Артикуляция еды и речи почти совпадают. <…> (II, 191).
Быстрота темпа, на которой, казалось бы, основано сравнение, лишь обеспечивает, по мысли Мандельштама, фонетическую компрессию, порождающую эффект нечленораздельной речи[477]. Далее музыкальный термин получает уже тематическую характеристику: «анатомическое скерцо». Пройдя стадию развоплощения, стихотворная речь переплавляется в «анатомическую» музыку, в звуки тела, – таков поздний извод важнейшей мандельштамовской темы, берущей начало еще в стихотворении 1910 г. «Silentium». Стирается грань между противоположно направленными процессами – поглощения (пищи) и исторжения (звуков) (вспомним отброшенную строфу АГ, где музыка в исполнении героя подобна жаркому харчо)[478]. Биологической аналогией этого парадоксального единения служит жвачка, исторгаемая скотом, чтобы вновь ее проглотить.
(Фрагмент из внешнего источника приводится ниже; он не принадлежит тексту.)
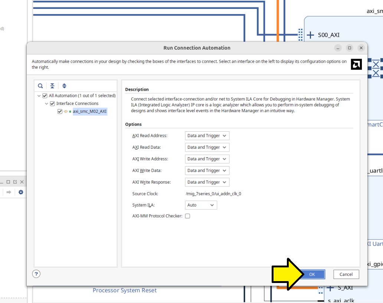This screenshot has height=303, width=383.
Task: Click the float panel icon in background panel
Action: [x=15, y=182]
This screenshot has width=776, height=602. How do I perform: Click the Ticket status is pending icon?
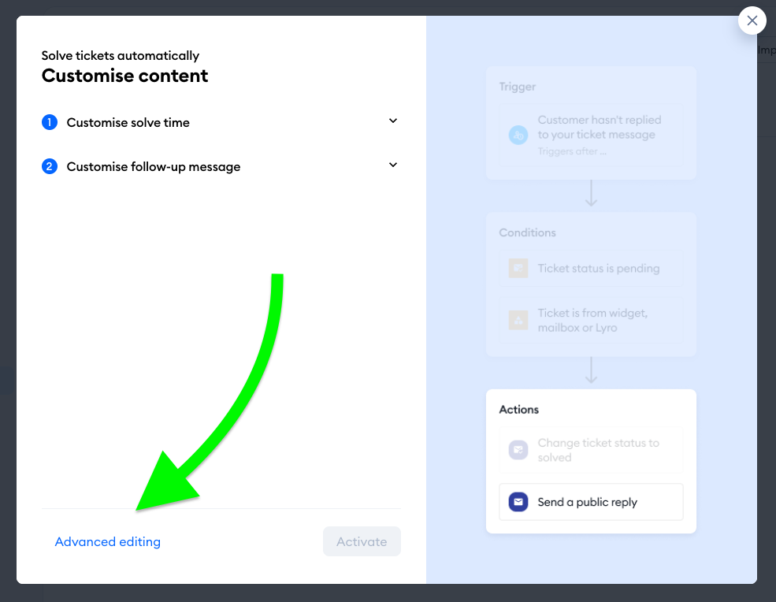(518, 269)
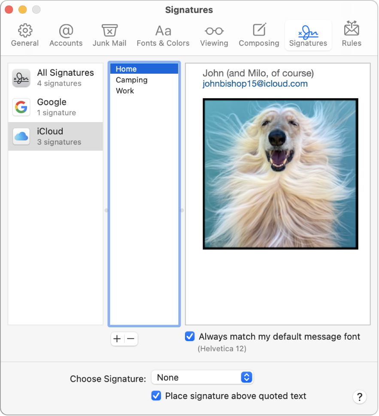
Task: Open the Rules preferences icon
Action: [351, 35]
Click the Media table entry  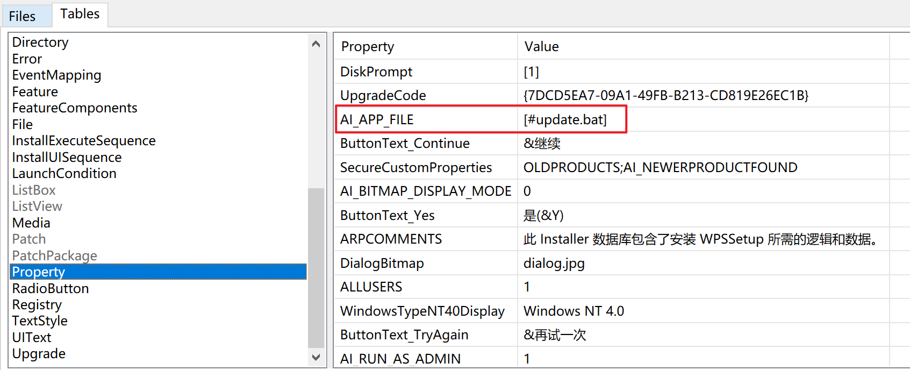pyautogui.click(x=31, y=223)
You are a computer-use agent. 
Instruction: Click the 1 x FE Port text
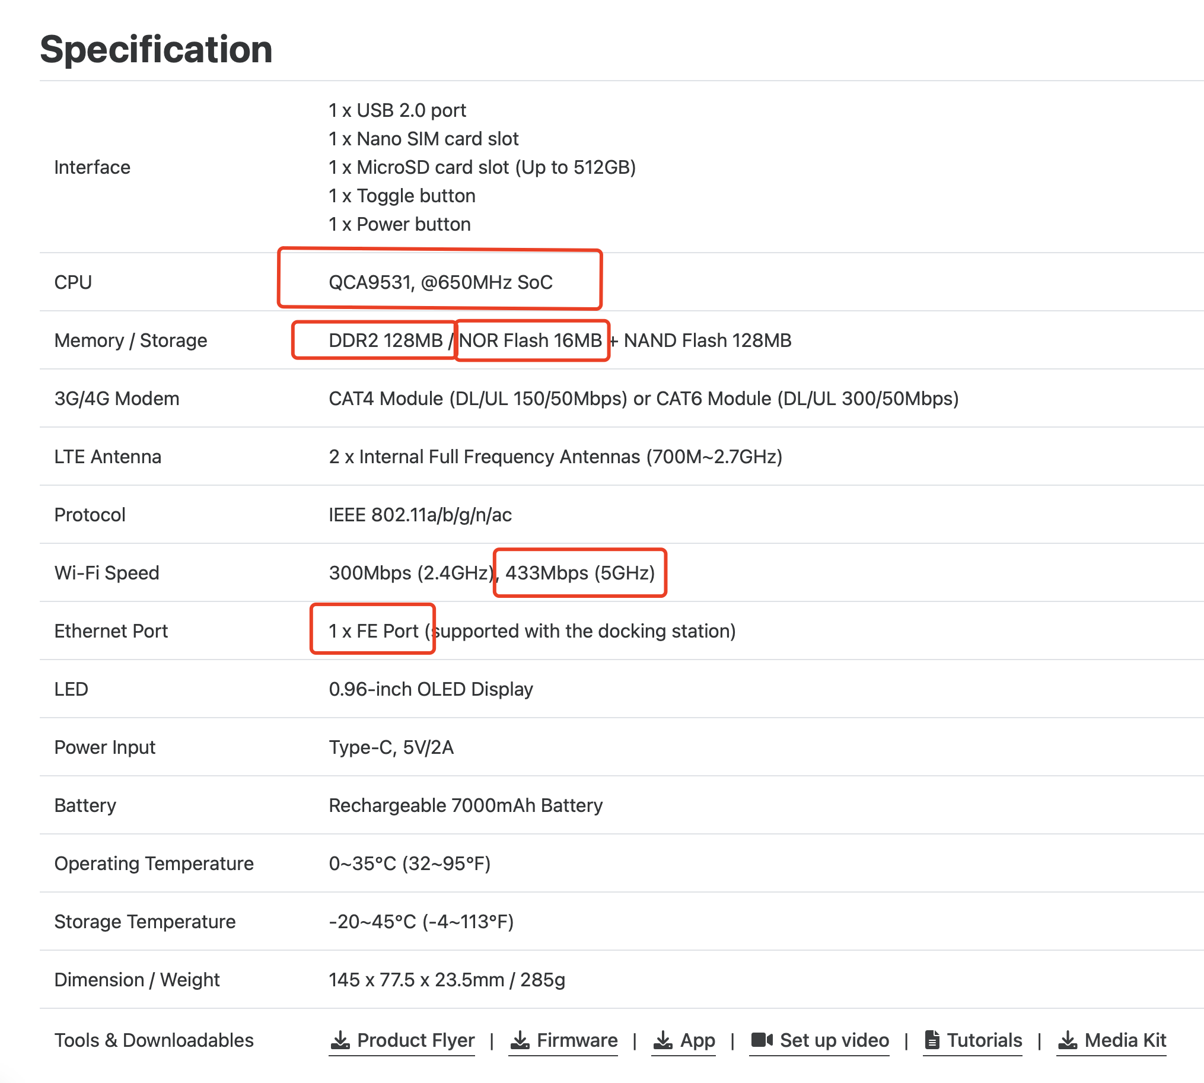pos(373,631)
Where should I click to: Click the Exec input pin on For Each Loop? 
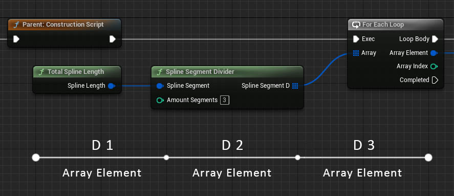click(356, 39)
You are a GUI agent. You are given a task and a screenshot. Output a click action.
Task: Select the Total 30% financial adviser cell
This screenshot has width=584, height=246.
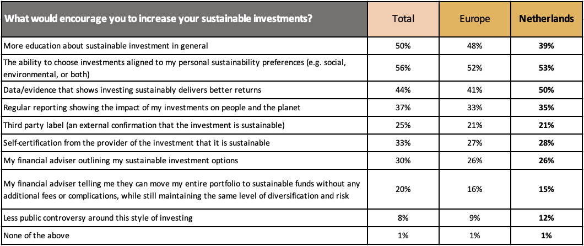click(x=403, y=161)
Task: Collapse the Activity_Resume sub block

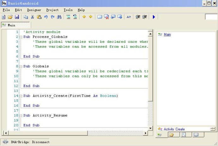Action: pos(21,115)
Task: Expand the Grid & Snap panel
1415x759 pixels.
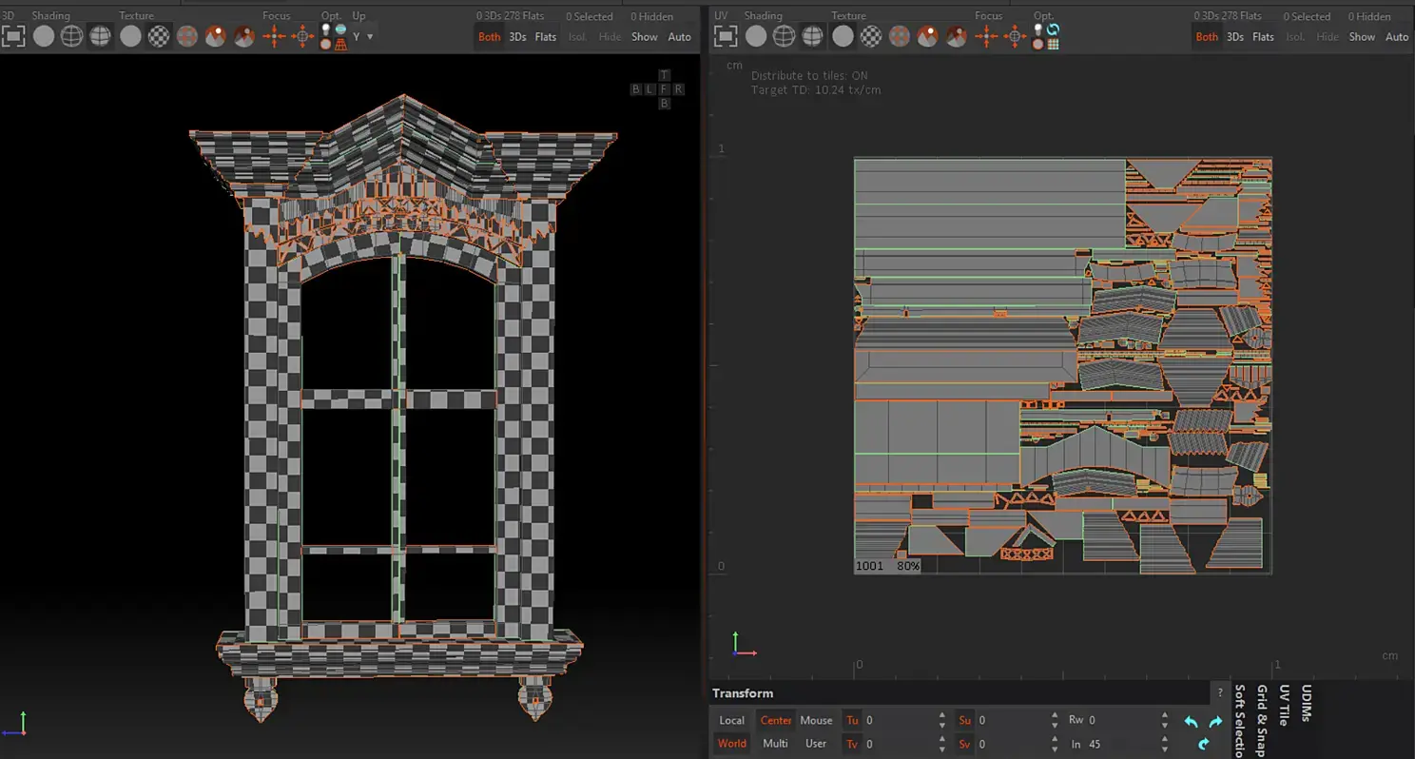Action: pyautogui.click(x=1262, y=721)
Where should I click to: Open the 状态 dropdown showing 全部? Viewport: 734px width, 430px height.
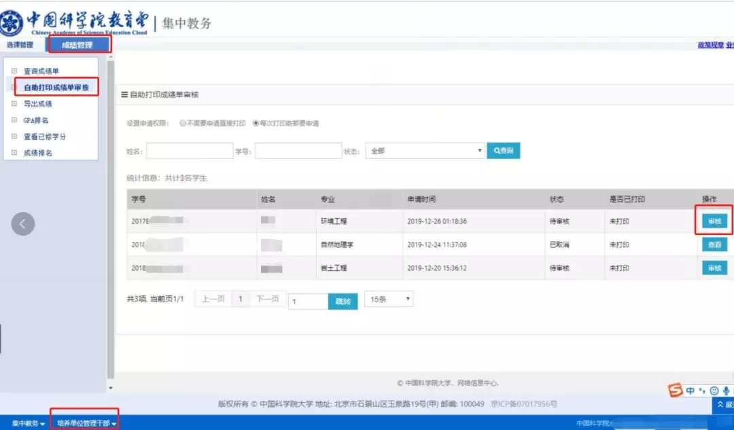pyautogui.click(x=425, y=151)
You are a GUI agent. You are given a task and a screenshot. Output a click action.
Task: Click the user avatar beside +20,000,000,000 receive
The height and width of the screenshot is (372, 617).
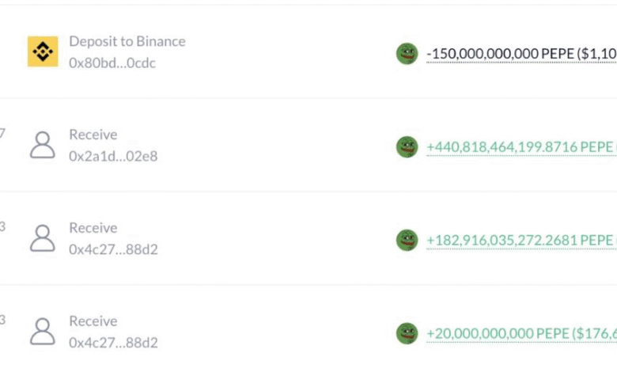click(x=43, y=332)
Речь, исторгаемая телом, но от него не отчуждаемая, подвергает себя самоосмеянию в форме скерцо. Таким образом, скерцо в понимании Мандельштама предполагает оксюморонную фантастичность, емкими образцами которой могут служить глазные губы или воронья шуба.
***В «Разговоре о Данте», этом развернутом поэтическом манифесте позднего Мандельштама, говорится: «…всё наше учение о синтаксисе является мощнейшим пережитком схоластики <…> в искусствоведеньи эта схоластика синтаксиса не преодолевается и наносит ежечасно колоссальный вред» (II, 175); «Нет синтаксиса – есть намагниченный порыв <…>» (197); «…нас путает синтаксис» (202).
АГ превосходно демонстрирует непродуктивность синтаксически линейного анализа мандельштамовского текста – ведь это редчайший у Мандельштама-поэта пример нарратива, и этот нарратив сам себя отрицает, оставляя читателя посреди синтаксических обломков. На этих обломках возникает иной синтаксис, внеположный стихотворному тексту, сопрягающий производые от разных его сегментов. Этот новый синтаксис примерно таким же образом соотносится с текстом, каким, в представлении Мандельштама, соотносится с оркестром дирижерская палочка:
…эта палочка далеко не внешний, административный придаток или своеобразная симфоническая полиция, могущая быть устраненной в идеальном государстве. Она – не что иное, как танцующая химическая формула, интегрирующая внятные для слуха реакции. Прошу также отнюдь не считать ее добавочным немым инструментом, придуманным для вящей наглядности и доставляющим дополнительное наслаждение. В некотором смысле эта неуязвимая палочка содержит в себе качественно все элементы оркестра. Но как содержит? Она не пахнет ими и не может пахнуть. Она не пахнет точно так же, как формула нашатыря или аммиака не пахнет аммиаком или нашатырем (II, 186).
Как поэзия, минуя смерть, обретает протобытие в музыке и глоссолалии, так музыка, в свой черед, трансцендируется в вибрацию дирижерской палочки и претворяется в формулу сочетаемости обоняемых элементов. Ухо и нос инволюционируют в единый орган, подобный губастому глазу, а в конце этой обращенной перспективы все органы чувств сливаются в один[479][480].